The good news is that opportunities for curricular development that prepare students for this uncertainty exist. Incorporation of the liberal arts, humanities programs, and patient-centered narratives into formal curriculum have been shown to improve students’ abilities to think laterally. Discussing the “philosophy of medicine” within clinical coursework can provide trainees with the familiarity to appraise and describe the uncertainty they are experiencing. The deliberate practice of communicating diagnostic uncertainty to patients, when a diagnosis to explain a patient’s symptoms is unknown, can prepare trainees for challenging, emotionally charged conversations. Similarly, coursework in Health Systems Science (HSS) is uniquely poised to introduce students to this uncertainty.

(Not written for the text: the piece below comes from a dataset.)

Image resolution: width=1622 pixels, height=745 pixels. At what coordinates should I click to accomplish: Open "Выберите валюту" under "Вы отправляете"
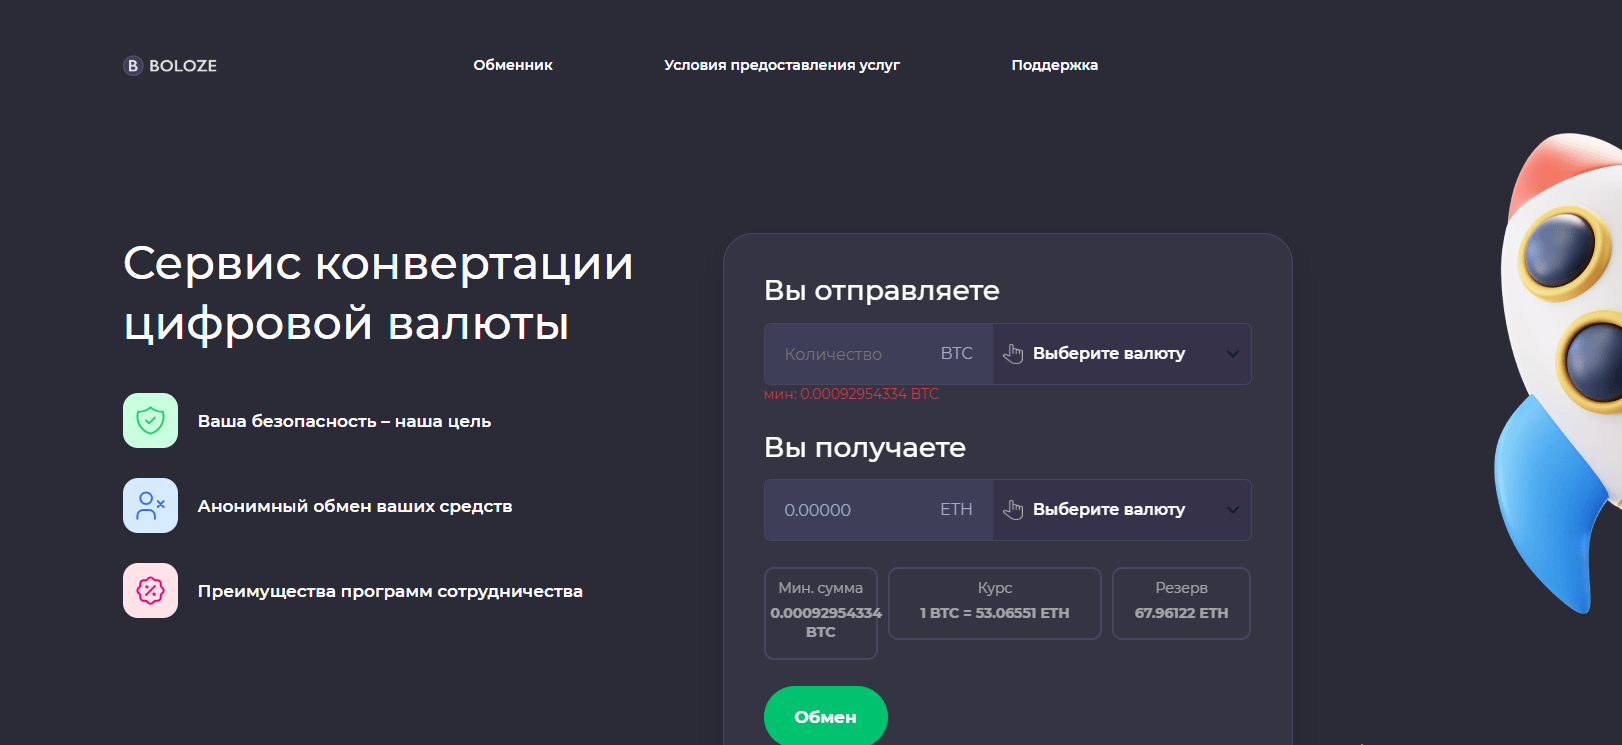pos(1108,354)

HSS offers a set of competencies related to value-based care, population health, interprofessional collaboration, health system improvement, and systems thinking. Reconciling the uncertainty that is part of clinical practice is not its own class or field of study; rather, it is a theme that is integrated across all HSS competencies. An understanding of HSS can equip students with the ability to appraise and/or diagnose the uncertainty they may encounter in clinical practice, which may be helpful in identifying next steps and strategies (for example, is a specific course of action for a specific clinical context a “knowable” or “unknowable” uncertainty). Similarly, HSS deliberately exposes students to cognitive science and raises their awareness of the patterns that are likely to come into play during times of uncertainty, such as prematurely making an inappropriate intervention or misdiagnosis that frequently arises from one’s biases and/or craving for a sense of certainty.

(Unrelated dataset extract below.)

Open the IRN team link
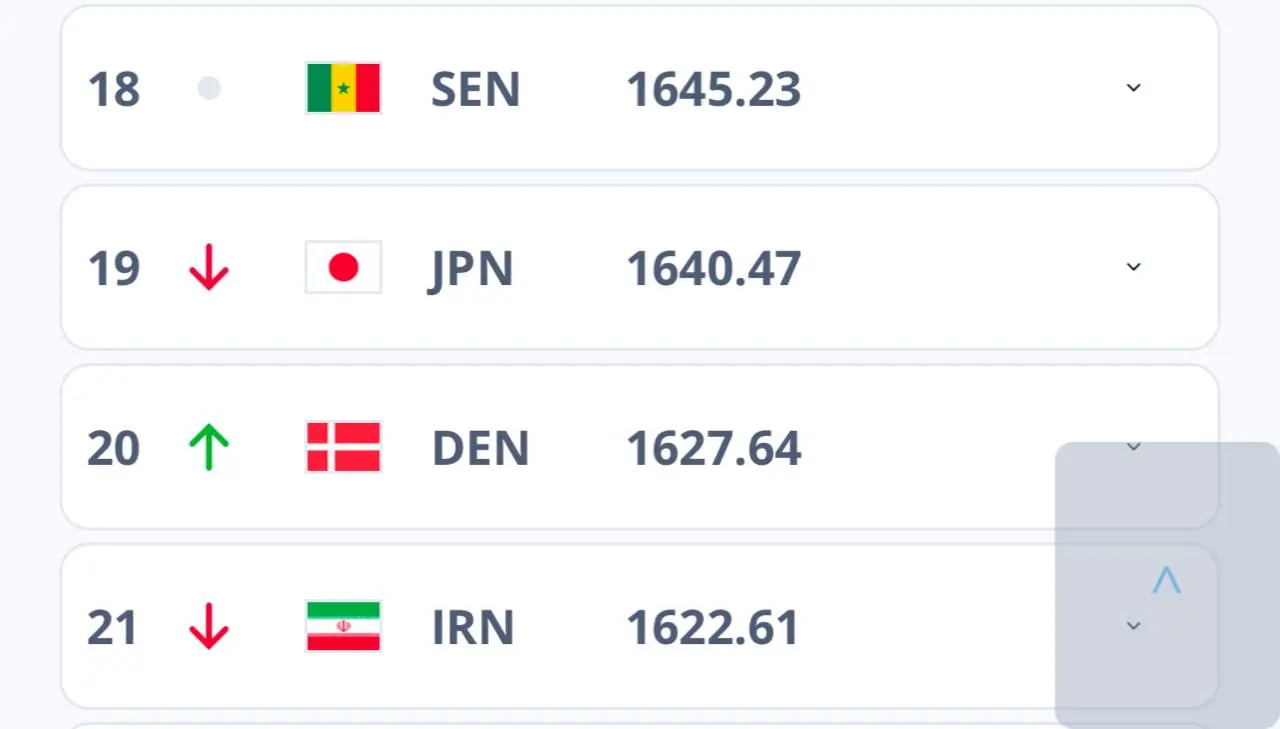The width and height of the screenshot is (1280, 729). point(472,627)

It’s vital that we integrate curricula that can help students make sense of — and take action amidst — the heightened uncertainty they will encounter in practice. In clinical situations that will change dynamically, as was witnessed, for example, with the rapid integration of virtual delivery of healthcare services during the pandemic to adapt to physical distancing requirements, clinicians will benefit from a framework to guide their ability to learntogether within the context of uncertainty and collaboratively develop novel solutions as they probe the system, make sense of it, and learn from it before they respond. To an extent, this is a practice we already routinely observe in quality improvement patient safety initiatives that leverage iterative PDSA (Plan, Do, Study, Act) cycles of improvement. The Cynefin framework, first introduced by David Snowden, has been offered as a framework that can help teams to make sense of their experiences as they work through uncertainty. HSS can borrow elements of this framework and equip learners with skills in problem-solving, such as being able to facilitate open, interactive communication that can help share ideas, such as critical incident debriefings, or generate and ask higher-order, divergent questions (e.g., ‘what if we’ or ‘how might we’ questions) during times of uncertainty. 

Fundamentally, training in health professions education should highlight the uncertainty that is intrinsic to clinical practice and openly embrace it, rather than trying to eliminate it in curricula. Frameworks borrowed from complexity science can serve as tools to help clinicians better define uncertainty, better identify strategies to deal with this uncertainty in the clinical environment, and avoid using reductionist approaches to complex situations. Similarly, we have opportunities to leverage the humanities, as well as innovative problem-solving in formal curricula to better prepare trainees for the complexity and uncertainty that lie ahead.